■ **TASK BRIEF**:
Look through the entries below for the line with "616x699 pixels." and the line with "Click the 1500", then give again exactly those two lines and all lines between them, minus the pictures.

■ **DATA SHOWN**:
◇ ◇ ◇
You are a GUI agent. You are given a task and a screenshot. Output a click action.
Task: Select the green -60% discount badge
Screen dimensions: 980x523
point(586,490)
◇ ◇ ◇
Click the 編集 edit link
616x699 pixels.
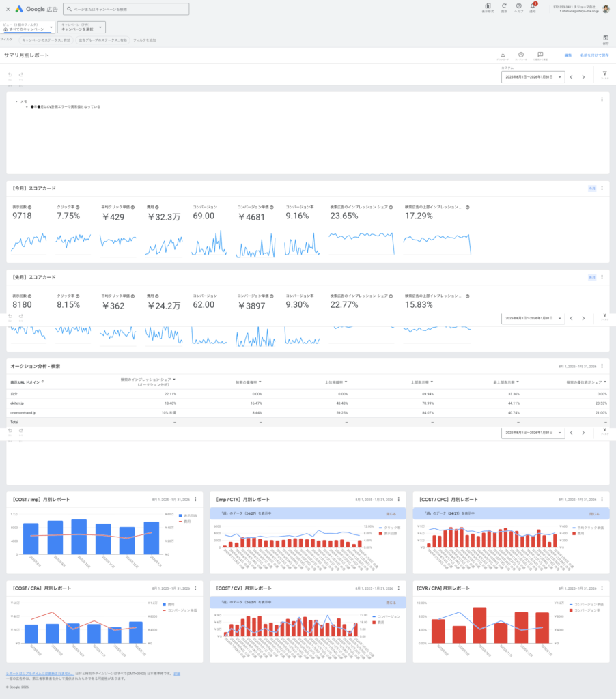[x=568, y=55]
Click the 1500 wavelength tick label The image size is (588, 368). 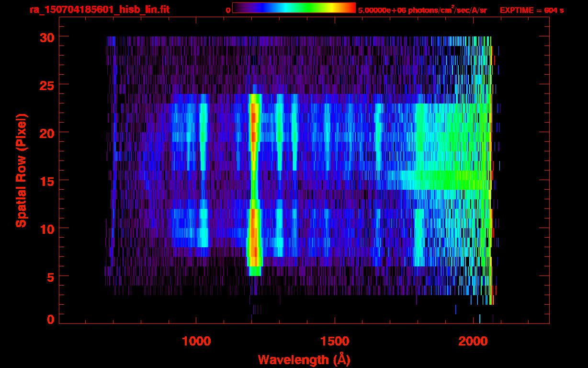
◇ ◇ ◇
■ **SOLUTION TO THE PROBLEM**:
616x699 pixels.
[x=568, y=55]
Click the 1500 wavelength tick label The image size is (588, 368). 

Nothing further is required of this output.